Work has not yet begun on the new headquarters, so the relocation is not likely to occur before next fall, he said.
While the papal palace, where the observatory and two powerful telescopes are located, is “a beautiful, historical building” dating back to the 1500s, “it’s also freezing in the wintertime and too hot in the summer,” the Vatican astronomer told Catholic News Service Dec. 21.
The Jesuit community that works there can number up to 14 people in the summer months, but the facility only has one shower, he said.
Vatican officials had been considering moving the Jesuit astronomers out of the papal residence for several years, said a statement by the Jesuit curia earlier this year.
“The needs of papal quarters, where large crowds gather for audiences and where dignitaries visit the pope even in summer, are not easily combined with a residence for Jesuits engaged in study, teaching and research,” it said.
The Jesuits have been entrusted with the Vatican Observatory since 1935, when Pope Pius XI decided to move the observatory from the Tower of the Winds not far from the papal apartment in the Vatican to the papal summer residence in Castel Gandolfo.
This newest plan to relocate within Castel Gandolfo had some speculating that Jesuit stargazers were being “kicked out,” as one Italian newspaper headline reported Dec. 20.
The Jesuits and Brother Consolmagno disagreed.
The Jesuit brother said the enormous effort the Vatican is putting into planning and renovating the new facilities is “a sign of just how much they’re supporting our continued presence here.”

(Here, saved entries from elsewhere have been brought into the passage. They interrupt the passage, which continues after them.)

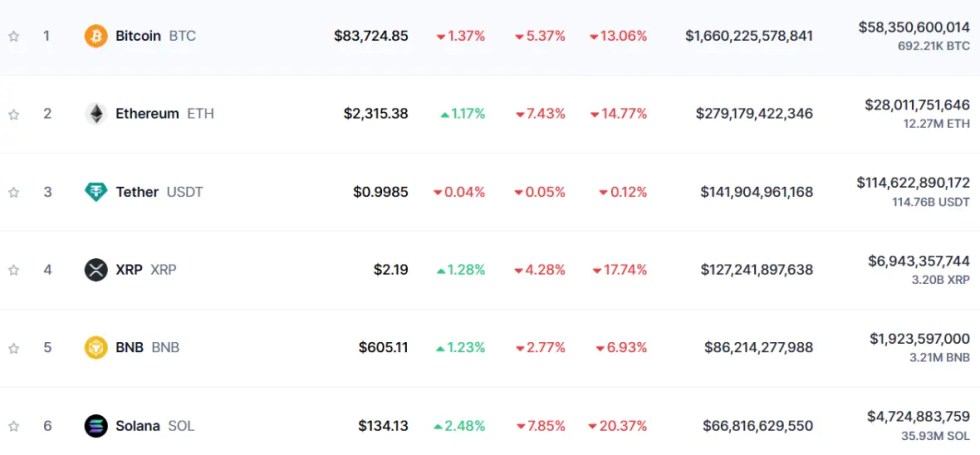Image resolution: width=980 pixels, height=455 pixels.
Task: Open the Bitcoin BTC name link
Action: [155, 36]
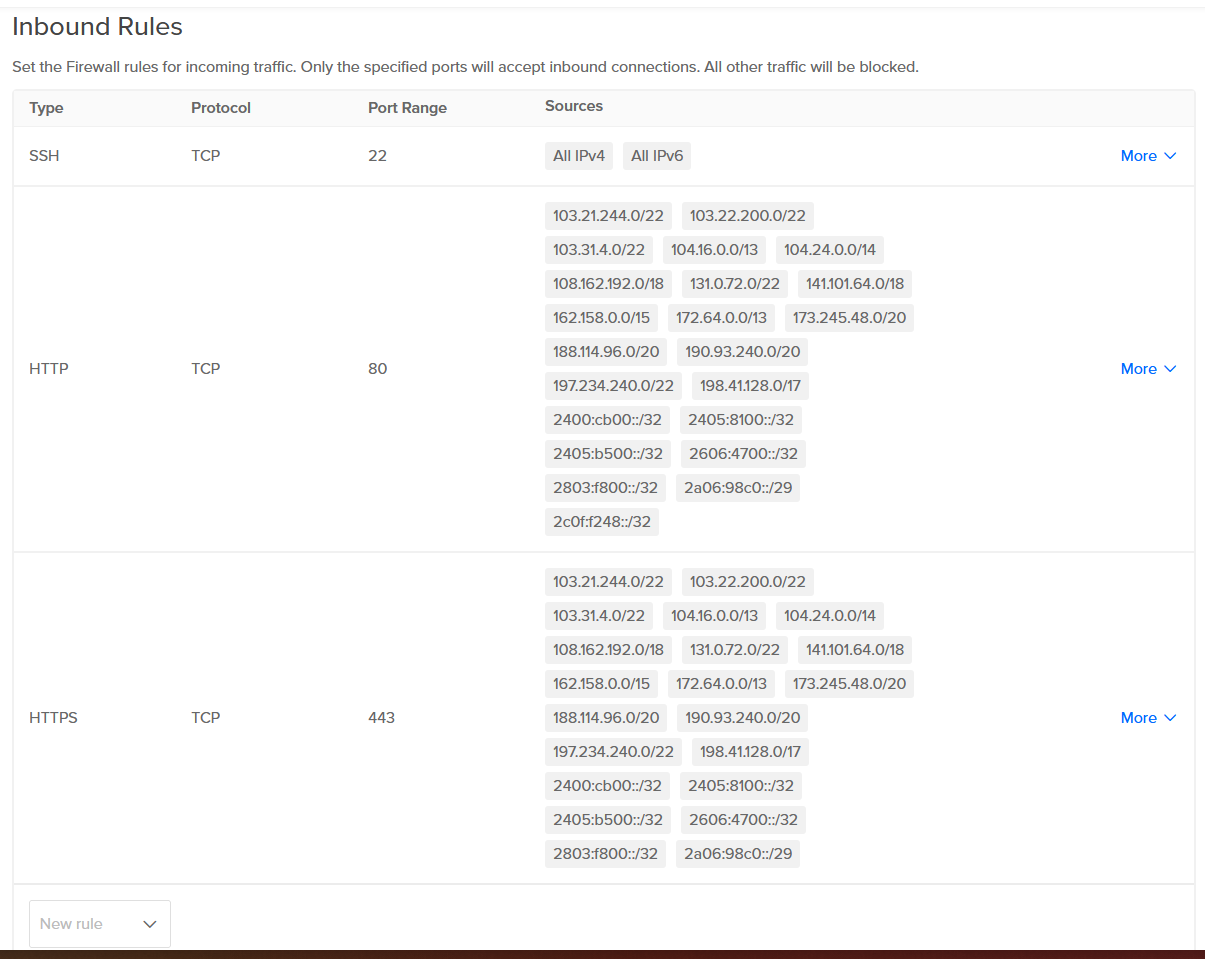The image size is (1205, 959).
Task: Click the Protocol column header
Action: (221, 108)
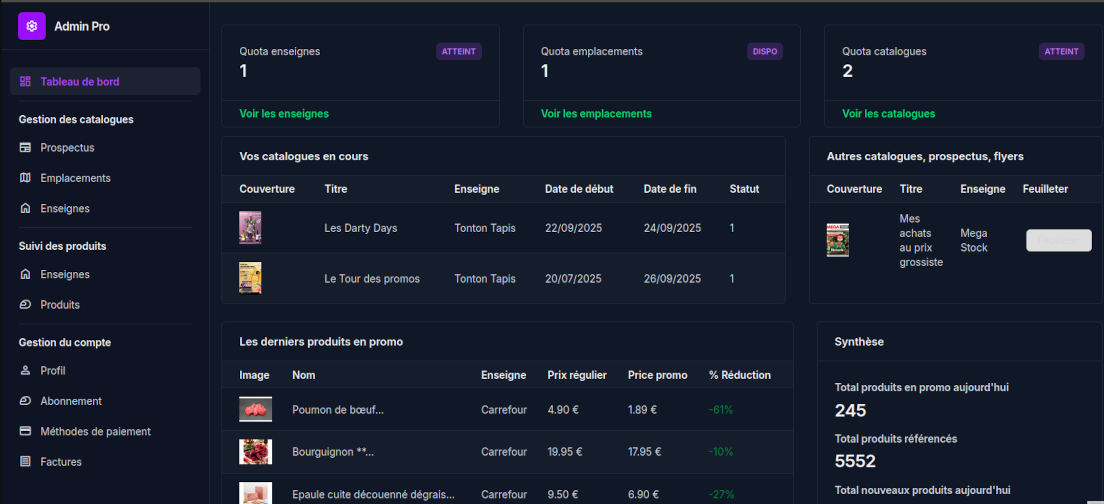Open the Le Tour des promos cover thumbnail
The width and height of the screenshot is (1104, 504).
pyautogui.click(x=250, y=278)
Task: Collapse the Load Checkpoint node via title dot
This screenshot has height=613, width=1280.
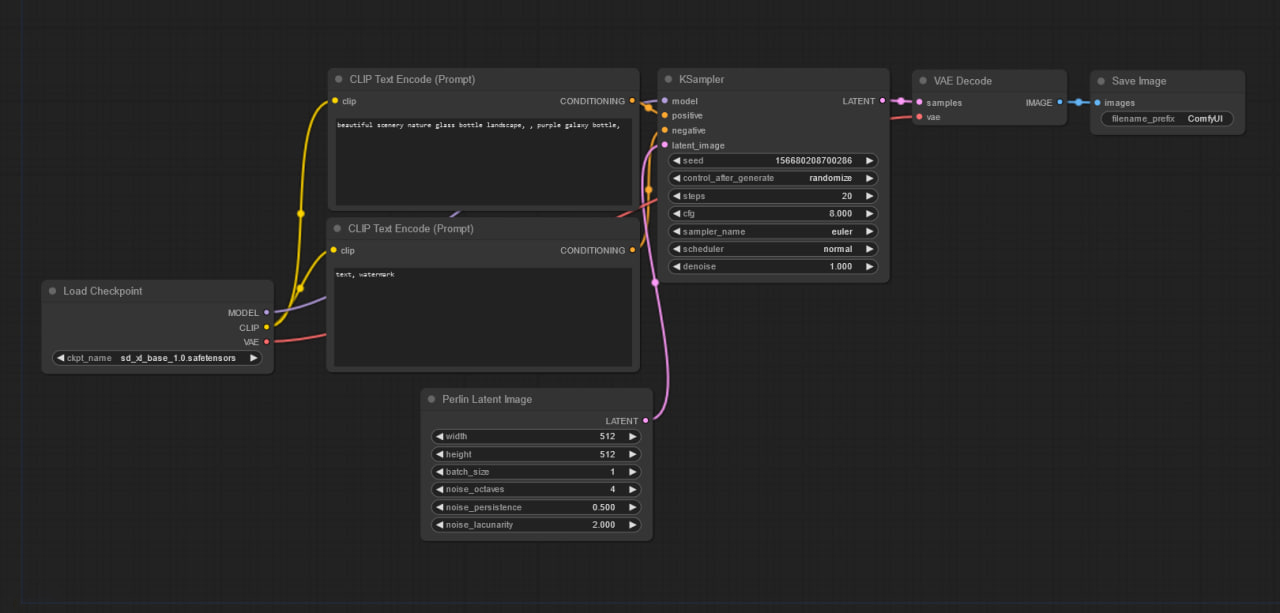Action: pos(52,292)
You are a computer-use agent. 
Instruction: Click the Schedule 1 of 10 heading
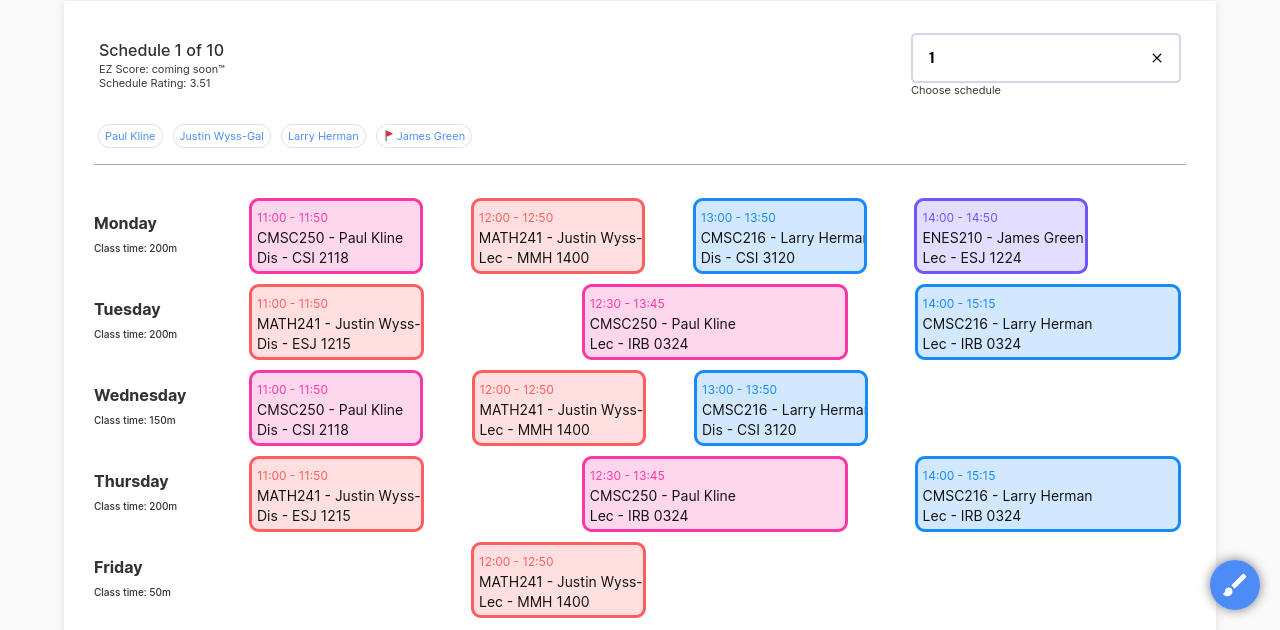[161, 51]
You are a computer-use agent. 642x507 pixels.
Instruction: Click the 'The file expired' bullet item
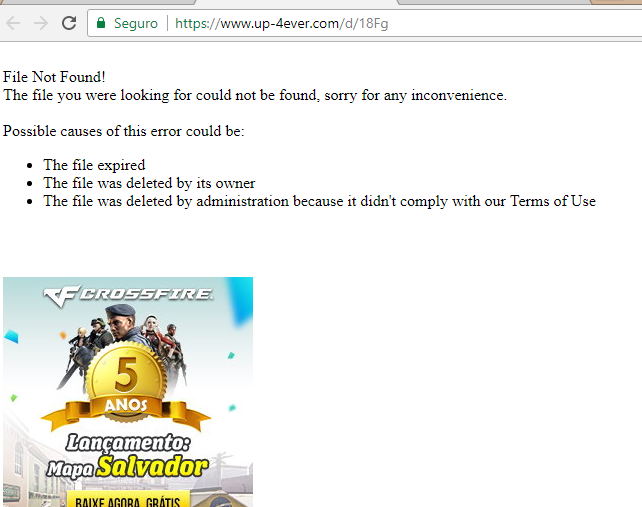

The Jesuits said in their statement that giving the astronomers a new headquarters is “a confirmation of the importance attributed by the Holy Father to the work being carried out” by them.
The Vatican astronomers’ new facilities will cover two stories with residences on one floor and, on the bottom floor, brand new offices, laboratories, a museum, a library, a large classroom for their summer school program and additional space for the summer students’ use.
“We’re all pretty happy with the way they’ve planned things out,” Brother Consolmagno said.
He said after they move to their new quarters they will still have access to the two large telescopes located on the roof of the papal palace as well as access to some adjoining rooms and an office.
He said the telescopes are not used very often in the summer while the pope is there because “the nights are short,” giving astronomers reduced viewing time.
The Vatican Observatory’s Zeiss refractor telescope, built in 1935, also is getting ready for a face-lift.
Brother Consolmagno said in a Dec. 21 interview with the Orlando Sentinel newspaper in Florida that the Jesuit astronomers have invited Nate Lust, a recent astronomy graduate of the University of Central Florida, to help them see if he can rescue “some beautiful old telescopes with some cutting-edge technology.”
Lust was to head to Castel Gandolfo in January to see if an electric camera and other technology he developed can help tackle the problem of light pollution, which got so bad for the Vatican astronomers that they set up a second research center in 1981 in the desert of southern Arizona so they could carry out their observational work.